*** Supplied material ***

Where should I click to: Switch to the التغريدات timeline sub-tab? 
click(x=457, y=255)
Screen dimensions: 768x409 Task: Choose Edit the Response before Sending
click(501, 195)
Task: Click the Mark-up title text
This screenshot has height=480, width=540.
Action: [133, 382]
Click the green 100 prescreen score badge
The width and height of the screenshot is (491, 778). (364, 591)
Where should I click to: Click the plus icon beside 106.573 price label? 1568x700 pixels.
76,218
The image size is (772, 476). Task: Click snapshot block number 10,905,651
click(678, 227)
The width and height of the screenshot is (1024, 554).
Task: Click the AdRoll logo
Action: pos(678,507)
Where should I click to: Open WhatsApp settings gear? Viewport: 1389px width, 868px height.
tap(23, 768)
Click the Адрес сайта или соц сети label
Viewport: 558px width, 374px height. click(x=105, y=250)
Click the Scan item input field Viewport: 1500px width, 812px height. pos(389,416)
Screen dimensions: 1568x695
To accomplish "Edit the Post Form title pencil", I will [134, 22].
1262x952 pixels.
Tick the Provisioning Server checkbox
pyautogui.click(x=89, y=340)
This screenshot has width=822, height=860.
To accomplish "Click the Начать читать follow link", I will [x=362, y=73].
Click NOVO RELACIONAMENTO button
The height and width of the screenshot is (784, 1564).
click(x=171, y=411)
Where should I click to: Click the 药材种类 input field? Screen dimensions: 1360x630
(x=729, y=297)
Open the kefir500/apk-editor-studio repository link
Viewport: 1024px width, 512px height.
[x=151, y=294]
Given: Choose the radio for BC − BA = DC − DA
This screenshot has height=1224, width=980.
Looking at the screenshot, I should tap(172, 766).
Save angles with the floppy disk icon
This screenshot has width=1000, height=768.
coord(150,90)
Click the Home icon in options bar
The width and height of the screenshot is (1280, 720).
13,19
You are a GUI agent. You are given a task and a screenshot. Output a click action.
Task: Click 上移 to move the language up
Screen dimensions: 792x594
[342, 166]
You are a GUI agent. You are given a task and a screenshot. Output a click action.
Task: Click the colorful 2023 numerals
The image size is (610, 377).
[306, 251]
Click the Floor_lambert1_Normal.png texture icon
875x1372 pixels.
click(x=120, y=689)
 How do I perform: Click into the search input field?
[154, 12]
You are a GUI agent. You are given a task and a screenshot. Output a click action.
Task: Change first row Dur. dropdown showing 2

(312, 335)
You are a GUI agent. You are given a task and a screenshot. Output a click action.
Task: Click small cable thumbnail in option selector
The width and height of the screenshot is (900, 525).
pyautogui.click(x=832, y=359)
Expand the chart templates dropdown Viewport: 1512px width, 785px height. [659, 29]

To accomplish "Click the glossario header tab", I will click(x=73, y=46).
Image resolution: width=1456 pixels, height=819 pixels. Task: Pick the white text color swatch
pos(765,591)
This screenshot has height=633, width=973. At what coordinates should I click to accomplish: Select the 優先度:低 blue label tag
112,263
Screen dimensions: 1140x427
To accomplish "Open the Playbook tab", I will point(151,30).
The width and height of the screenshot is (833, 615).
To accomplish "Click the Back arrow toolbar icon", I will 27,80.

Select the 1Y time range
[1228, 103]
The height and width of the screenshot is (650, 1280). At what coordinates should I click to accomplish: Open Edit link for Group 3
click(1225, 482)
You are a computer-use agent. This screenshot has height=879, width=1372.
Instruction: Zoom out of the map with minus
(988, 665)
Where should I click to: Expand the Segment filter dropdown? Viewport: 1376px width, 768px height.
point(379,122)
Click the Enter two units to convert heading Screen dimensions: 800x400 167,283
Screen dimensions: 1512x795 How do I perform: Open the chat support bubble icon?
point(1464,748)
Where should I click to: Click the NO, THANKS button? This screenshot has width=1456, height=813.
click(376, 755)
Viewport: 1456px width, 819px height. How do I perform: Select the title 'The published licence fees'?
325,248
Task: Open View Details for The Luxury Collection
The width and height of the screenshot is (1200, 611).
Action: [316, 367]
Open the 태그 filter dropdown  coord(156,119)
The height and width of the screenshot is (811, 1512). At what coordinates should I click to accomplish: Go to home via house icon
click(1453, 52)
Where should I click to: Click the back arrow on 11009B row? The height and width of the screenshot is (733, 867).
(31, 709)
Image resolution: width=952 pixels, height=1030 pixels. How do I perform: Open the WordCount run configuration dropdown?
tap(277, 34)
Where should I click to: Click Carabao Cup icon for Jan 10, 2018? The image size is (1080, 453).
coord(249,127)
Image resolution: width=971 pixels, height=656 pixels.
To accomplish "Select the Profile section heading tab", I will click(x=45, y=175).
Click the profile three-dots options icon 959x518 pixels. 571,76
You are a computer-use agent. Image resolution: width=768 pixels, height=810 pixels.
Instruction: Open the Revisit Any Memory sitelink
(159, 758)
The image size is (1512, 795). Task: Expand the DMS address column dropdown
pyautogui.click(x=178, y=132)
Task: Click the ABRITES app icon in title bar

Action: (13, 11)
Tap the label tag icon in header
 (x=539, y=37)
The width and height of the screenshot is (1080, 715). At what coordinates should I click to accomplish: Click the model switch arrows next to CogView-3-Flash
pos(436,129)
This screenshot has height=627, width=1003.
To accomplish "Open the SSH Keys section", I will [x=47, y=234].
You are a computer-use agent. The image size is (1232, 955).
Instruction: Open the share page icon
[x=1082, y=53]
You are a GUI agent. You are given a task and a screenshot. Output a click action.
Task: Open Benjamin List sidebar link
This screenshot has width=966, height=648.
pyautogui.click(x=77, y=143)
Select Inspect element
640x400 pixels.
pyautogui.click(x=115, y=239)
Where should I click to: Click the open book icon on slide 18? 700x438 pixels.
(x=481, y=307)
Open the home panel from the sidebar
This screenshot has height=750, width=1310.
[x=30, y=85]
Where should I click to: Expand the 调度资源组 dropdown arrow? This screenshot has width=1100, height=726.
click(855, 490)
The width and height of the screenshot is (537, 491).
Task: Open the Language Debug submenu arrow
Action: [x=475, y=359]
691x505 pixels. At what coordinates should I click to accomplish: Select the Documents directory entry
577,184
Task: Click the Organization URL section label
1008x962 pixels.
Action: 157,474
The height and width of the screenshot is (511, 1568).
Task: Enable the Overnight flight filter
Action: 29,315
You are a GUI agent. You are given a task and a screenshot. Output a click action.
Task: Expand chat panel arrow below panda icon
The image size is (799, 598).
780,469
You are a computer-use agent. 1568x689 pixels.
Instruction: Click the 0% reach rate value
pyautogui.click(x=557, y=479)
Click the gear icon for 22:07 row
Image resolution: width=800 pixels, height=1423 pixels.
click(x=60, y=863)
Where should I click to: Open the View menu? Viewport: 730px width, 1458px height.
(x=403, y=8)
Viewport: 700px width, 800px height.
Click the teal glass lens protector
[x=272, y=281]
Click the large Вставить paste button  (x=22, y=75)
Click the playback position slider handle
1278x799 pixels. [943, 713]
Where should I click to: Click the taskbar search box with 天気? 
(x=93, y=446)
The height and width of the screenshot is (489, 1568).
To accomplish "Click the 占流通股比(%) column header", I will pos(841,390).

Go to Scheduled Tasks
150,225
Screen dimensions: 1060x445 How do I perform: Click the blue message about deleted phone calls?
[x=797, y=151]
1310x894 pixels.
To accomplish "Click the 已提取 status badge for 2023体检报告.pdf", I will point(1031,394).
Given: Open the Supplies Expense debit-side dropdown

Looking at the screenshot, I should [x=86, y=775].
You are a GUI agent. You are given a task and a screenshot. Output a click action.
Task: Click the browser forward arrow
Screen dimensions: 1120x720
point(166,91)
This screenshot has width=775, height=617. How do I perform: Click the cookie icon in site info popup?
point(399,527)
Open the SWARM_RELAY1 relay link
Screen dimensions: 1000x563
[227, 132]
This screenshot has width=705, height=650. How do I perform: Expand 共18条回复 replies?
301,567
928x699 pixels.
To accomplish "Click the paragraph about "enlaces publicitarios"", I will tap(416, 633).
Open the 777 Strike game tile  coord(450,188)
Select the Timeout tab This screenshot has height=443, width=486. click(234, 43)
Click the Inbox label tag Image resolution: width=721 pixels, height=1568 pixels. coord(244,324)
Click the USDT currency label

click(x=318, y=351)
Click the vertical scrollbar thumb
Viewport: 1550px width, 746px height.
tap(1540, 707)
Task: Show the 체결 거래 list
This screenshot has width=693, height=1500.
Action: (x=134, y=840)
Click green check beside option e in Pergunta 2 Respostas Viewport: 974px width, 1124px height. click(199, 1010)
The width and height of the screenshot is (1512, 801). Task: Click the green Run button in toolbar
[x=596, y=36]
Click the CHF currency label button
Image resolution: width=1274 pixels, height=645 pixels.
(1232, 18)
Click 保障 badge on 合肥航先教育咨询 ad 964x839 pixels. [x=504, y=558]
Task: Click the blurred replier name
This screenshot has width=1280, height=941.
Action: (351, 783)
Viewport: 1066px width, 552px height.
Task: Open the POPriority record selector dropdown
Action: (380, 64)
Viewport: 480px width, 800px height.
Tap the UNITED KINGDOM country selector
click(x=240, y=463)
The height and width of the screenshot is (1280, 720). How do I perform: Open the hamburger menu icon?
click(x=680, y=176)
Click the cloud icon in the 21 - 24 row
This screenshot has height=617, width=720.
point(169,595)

*** End of Supplied material ***

* [Assigned task]
Given the records above, restate word for word only the lines starting at the one with "Given: Choose the radio for BC − BA = DC − DA" and ending at the one with "You are a computer-use agent. This".

* [Solution to the problem]
Given: Choose the radio for BC − BA = DC − DA
This screenshot has height=1224, width=980.
Looking at the screenshot, I should tap(172, 766).
Save angles with the floppy disk icon
This screenshot has width=1000, height=768.
coord(150,90)
Click the Home icon in options bar
The width and height of the screenshot is (1280, 720).
13,19
You are a GUI agent. You are given a task and a screenshot. Output a click action.
Task: Click 上移 to move the language up
Screen dimensions: 792x594
[342, 166]
You are a GUI agent. You are given a task and a screenshot. Output a click action.
Task: Click the colorful 2023 numerals
The image size is (610, 377).
[306, 251]
Click the Floor_lambert1_Normal.png texture icon
875x1372 pixels.
click(x=120, y=689)
 How do I perform: Click into the search input field?
[154, 12]
You are a GUI agent. You are given a task and a screenshot. Output a click action.
Task: Change first row Dur. dropdown showing 2

(312, 335)
You are a GUI agent. You are given a task and a screenshot. Output a click action.
Task: Click small cable thumbnail in option selector
The width and height of the screenshot is (900, 525).
pyautogui.click(x=832, y=359)
Expand the chart templates dropdown Viewport: 1512px width, 785px height. [659, 29]

To accomplish "Click the glossario header tab", I will click(x=73, y=46).
Image resolution: width=1456 pixels, height=819 pixels. Task: Pick the white text color swatch
pos(765,591)
This screenshot has height=633, width=973. At what coordinates should I click to accomplish: Select the 優先度:低 blue label tag
112,263
Screen dimensions: 1140x427
To accomplish "Open the Playbook tab", I will point(151,30).
The width and height of the screenshot is (833, 615).
To accomplish "Click the Back arrow toolbar icon", I will 27,80.

Select the 1Y time range
[1228, 103]
The height and width of the screenshot is (650, 1280). At what coordinates should I click to accomplish: Open Edit link for Group 3
click(1225, 482)
You are a computer-use agent. This screenshot has height=879, width=1372.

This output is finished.